--- START Data entries ---

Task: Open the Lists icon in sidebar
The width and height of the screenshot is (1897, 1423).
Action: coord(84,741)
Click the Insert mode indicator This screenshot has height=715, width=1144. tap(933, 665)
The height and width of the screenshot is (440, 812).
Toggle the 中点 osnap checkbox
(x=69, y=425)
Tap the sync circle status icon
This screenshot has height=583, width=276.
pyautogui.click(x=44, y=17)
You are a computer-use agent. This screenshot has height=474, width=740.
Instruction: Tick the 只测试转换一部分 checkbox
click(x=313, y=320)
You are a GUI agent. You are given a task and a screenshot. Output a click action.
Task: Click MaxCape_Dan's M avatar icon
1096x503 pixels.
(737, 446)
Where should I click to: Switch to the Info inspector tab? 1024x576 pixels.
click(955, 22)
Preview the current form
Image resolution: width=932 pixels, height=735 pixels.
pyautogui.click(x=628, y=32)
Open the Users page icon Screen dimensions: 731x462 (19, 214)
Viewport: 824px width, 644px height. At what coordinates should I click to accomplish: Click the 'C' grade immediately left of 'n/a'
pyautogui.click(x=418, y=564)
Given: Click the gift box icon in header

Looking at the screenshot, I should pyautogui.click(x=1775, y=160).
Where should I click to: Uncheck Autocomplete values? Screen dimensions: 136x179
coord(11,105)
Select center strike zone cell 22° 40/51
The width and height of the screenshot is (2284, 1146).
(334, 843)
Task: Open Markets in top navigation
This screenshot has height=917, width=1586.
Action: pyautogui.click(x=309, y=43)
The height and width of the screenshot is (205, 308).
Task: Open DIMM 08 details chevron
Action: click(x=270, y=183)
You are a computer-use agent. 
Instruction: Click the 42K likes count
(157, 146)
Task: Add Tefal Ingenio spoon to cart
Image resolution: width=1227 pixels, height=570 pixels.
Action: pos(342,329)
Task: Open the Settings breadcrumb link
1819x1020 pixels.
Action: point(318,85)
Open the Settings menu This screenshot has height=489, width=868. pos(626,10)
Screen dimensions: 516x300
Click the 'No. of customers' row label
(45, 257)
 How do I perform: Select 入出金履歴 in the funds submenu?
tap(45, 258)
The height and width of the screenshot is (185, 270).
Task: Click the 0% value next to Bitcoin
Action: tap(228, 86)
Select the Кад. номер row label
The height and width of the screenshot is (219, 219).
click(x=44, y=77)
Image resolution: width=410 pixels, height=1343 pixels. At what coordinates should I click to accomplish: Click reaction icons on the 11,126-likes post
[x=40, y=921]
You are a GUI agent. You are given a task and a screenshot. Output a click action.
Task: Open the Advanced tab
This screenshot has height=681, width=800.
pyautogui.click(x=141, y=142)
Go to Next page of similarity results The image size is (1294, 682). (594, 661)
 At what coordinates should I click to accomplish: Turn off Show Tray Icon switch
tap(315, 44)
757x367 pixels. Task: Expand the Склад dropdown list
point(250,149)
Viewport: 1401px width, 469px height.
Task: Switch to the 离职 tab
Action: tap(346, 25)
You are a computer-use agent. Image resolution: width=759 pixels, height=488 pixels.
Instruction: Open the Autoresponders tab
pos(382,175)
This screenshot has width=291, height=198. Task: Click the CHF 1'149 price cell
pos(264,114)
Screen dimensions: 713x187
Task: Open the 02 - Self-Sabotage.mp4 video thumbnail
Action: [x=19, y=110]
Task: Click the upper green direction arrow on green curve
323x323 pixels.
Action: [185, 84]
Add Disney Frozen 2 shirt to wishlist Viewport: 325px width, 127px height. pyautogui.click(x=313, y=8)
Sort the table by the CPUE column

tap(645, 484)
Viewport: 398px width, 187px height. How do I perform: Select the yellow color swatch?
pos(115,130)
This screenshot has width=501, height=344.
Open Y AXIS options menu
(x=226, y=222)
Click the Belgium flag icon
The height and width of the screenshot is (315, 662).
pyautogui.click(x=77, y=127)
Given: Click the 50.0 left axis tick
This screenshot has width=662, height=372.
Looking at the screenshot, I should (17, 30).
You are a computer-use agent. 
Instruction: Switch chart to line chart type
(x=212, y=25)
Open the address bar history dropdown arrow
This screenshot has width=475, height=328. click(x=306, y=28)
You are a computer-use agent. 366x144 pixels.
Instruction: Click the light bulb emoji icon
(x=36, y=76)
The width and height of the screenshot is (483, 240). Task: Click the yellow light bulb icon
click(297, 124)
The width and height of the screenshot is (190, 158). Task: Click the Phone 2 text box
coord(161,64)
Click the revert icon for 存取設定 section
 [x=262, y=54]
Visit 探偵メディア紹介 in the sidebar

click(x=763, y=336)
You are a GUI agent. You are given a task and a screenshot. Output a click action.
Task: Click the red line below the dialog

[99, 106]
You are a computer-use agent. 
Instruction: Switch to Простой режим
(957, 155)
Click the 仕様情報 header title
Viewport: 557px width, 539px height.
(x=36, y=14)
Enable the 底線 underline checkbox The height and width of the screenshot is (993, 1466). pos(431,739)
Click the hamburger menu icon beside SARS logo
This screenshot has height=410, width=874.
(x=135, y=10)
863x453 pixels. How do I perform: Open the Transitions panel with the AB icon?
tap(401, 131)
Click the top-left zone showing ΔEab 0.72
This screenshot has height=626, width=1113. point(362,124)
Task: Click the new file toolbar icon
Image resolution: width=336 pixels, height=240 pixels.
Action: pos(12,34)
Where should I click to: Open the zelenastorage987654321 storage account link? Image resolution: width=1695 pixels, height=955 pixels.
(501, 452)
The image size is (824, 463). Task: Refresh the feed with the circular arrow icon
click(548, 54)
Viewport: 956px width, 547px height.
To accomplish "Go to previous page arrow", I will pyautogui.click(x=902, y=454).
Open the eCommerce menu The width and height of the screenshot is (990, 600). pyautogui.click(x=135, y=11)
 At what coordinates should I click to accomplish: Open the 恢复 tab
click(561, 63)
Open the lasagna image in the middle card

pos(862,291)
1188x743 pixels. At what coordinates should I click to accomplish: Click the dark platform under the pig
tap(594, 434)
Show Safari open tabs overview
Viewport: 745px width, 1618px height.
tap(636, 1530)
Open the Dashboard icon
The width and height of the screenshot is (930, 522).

--- END Data entries ---

→ Task prompt
Please reproduce all of the rows above word for word, keeping their original order.

→ Result of this task
Task: Open the Lists icon in sidebar
The width and height of the screenshot is (1897, 1423).
Action: coord(84,741)
Click the Insert mode indicator This screenshot has height=715, width=1144. tap(933, 665)
The height and width of the screenshot is (440, 812).
Toggle the 中点 osnap checkbox
(x=69, y=425)
Tap the sync circle status icon
This screenshot has height=583, width=276.
pyautogui.click(x=44, y=17)
You are a computer-use agent. This screenshot has height=474, width=740.
Instruction: Tick the 只测试转换一部分 checkbox
click(x=313, y=320)
You are a GUI agent. You are given a task and a screenshot. Output a click action.
Task: Click MaxCape_Dan's M avatar icon
1096x503 pixels.
(737, 446)
Where should I click to: Switch to the Info inspector tab? 1024x576 pixels.
click(955, 22)
Preview the current form
Image resolution: width=932 pixels, height=735 pixels.
pyautogui.click(x=628, y=32)
Open the Users page icon Screen dimensions: 731x462 (19, 214)
Viewport: 824px width, 644px height. At what coordinates should I click to accomplish: Click the 'C' grade immediately left of 'n/a'
pyautogui.click(x=418, y=564)
Given: Click the gift box icon in header

Looking at the screenshot, I should pyautogui.click(x=1775, y=160).
Where should I click to: Uncheck Autocomplete values? Screen dimensions: 136x179
coord(11,105)
Select center strike zone cell 22° 40/51
The width and height of the screenshot is (2284, 1146).
(334, 843)
Task: Open Markets in top navigation
This screenshot has height=917, width=1586.
Action: pyautogui.click(x=309, y=43)
The height and width of the screenshot is (205, 308).
Task: Open DIMM 08 details chevron
Action: click(x=270, y=183)
You are a computer-use agent. 
Instruction: Click the 42K likes count
(157, 146)
Task: Add Tefal Ingenio spoon to cart
Image resolution: width=1227 pixels, height=570 pixels.
Action: pos(342,329)
Task: Open the Settings breadcrumb link
1819x1020 pixels.
Action: point(318,85)
Open the Settings menu This screenshot has height=489, width=868. pos(626,10)
Screen dimensions: 516x300
Click the 'No. of customers' row label
(45, 257)
 How do I perform: Select 入出金履歴 in the funds submenu?
tap(45, 258)
The height and width of the screenshot is (185, 270).
Task: Click the 0% value next to Bitcoin
Action: tap(228, 86)
Select the Кад. номер row label
The height and width of the screenshot is (219, 219).
click(x=44, y=77)
Image resolution: width=410 pixels, height=1343 pixels. At what coordinates should I click to accomplish: Click reaction icons on the 11,126-likes post
[x=40, y=921]
You are a GUI agent. You are given a task and a screenshot. Output a click action.
Task: Open the Advanced tab
This screenshot has height=681, width=800.
pyautogui.click(x=141, y=142)
Go to Next page of similarity results The image size is (1294, 682). (594, 661)
 At what coordinates should I click to accomplish: Turn off Show Tray Icon switch
tap(315, 44)
757x367 pixels. Task: Expand the Склад dropdown list
point(250,149)
Viewport: 1401px width, 469px height.
Task: Switch to the 离职 tab
Action: tap(346, 25)
You are a computer-use agent. Image resolution: width=759 pixels, height=488 pixels.
Instruction: Open the Autoresponders tab
pos(382,175)
This screenshot has width=291, height=198. Task: Click the CHF 1'149 price cell
pos(264,114)
Screen dimensions: 713x187
Task: Open the 02 - Self-Sabotage.mp4 video thumbnail
Action: [x=19, y=110]
Task: Click the upper green direction arrow on green curve
323x323 pixels.
Action: [185, 84]
Add Disney Frozen 2 shirt to wishlist Viewport: 325px width, 127px height. pyautogui.click(x=313, y=8)
Sort the table by the CPUE column

tap(645, 484)
Viewport: 398px width, 187px height. How do I perform: Select the yellow color swatch?
pos(115,130)
This screenshot has width=501, height=344.
Open Y AXIS options menu
(x=226, y=222)
Click the Belgium flag icon
The height and width of the screenshot is (315, 662).
pyautogui.click(x=77, y=127)
Given: Click the 50.0 left axis tick
This screenshot has width=662, height=372.
Looking at the screenshot, I should (17, 30).
You are a computer-use agent. 
Instruction: Switch chart to line chart type
(x=212, y=25)
Open the address bar history dropdown arrow
This screenshot has width=475, height=328. click(x=306, y=28)
You are a computer-use agent. 366x144 pixels.
Instruction: Click the light bulb emoji icon
(x=36, y=76)
The width and height of the screenshot is (483, 240). Task: Click the yellow light bulb icon
click(297, 124)
The width and height of the screenshot is (190, 158). Task: Click the Phone 2 text box
coord(161,64)
Click the revert icon for 存取設定 section
 [x=262, y=54]
Visit 探偵メディア紹介 in the sidebar

click(x=763, y=336)
You are a GUI agent. You are given a task and a screenshot. Output a click action.
Task: Click the red line below the dialog

[99, 106]
You are a computer-use agent. 
Instruction: Switch to Простой режим
(957, 155)
Click the 仕様情報 header title
Viewport: 557px width, 539px height.
(x=36, y=14)
Enable the 底線 underline checkbox The height and width of the screenshot is (993, 1466). pos(431,739)
Click the hamburger menu icon beside SARS logo
This screenshot has height=410, width=874.
(x=135, y=10)
863x453 pixels. How do I perform: Open the Transitions panel with the AB icon?
tap(401, 131)
Click the top-left zone showing ΔEab 0.72
This screenshot has height=626, width=1113. point(362,124)
Task: Click the new file toolbar icon
Image resolution: width=336 pixels, height=240 pixels.
Action: pos(12,34)
Where should I click to: Open the zelenastorage987654321 storage account link? Image resolution: width=1695 pixels, height=955 pixels.
(501, 452)
The image size is (824, 463). Task: Refresh the feed with the circular arrow icon
click(548, 54)
Viewport: 956px width, 547px height.
To accomplish "Go to previous page arrow", I will pyautogui.click(x=902, y=454).
Open the eCommerce menu The width and height of the screenshot is (990, 600). pyautogui.click(x=135, y=11)
 At what coordinates should I click to accomplish: Open the 恢复 tab
click(561, 63)
Open the lasagna image in the middle card

pos(862,291)
1188x743 pixels. At what coordinates should I click to accomplish: Click the dark platform under the pig
tap(594, 434)
Show Safari open tabs overview
Viewport: 745px width, 1618px height.
tap(636, 1530)
Open the Dashboard icon
The width and height of the screenshot is (930, 522).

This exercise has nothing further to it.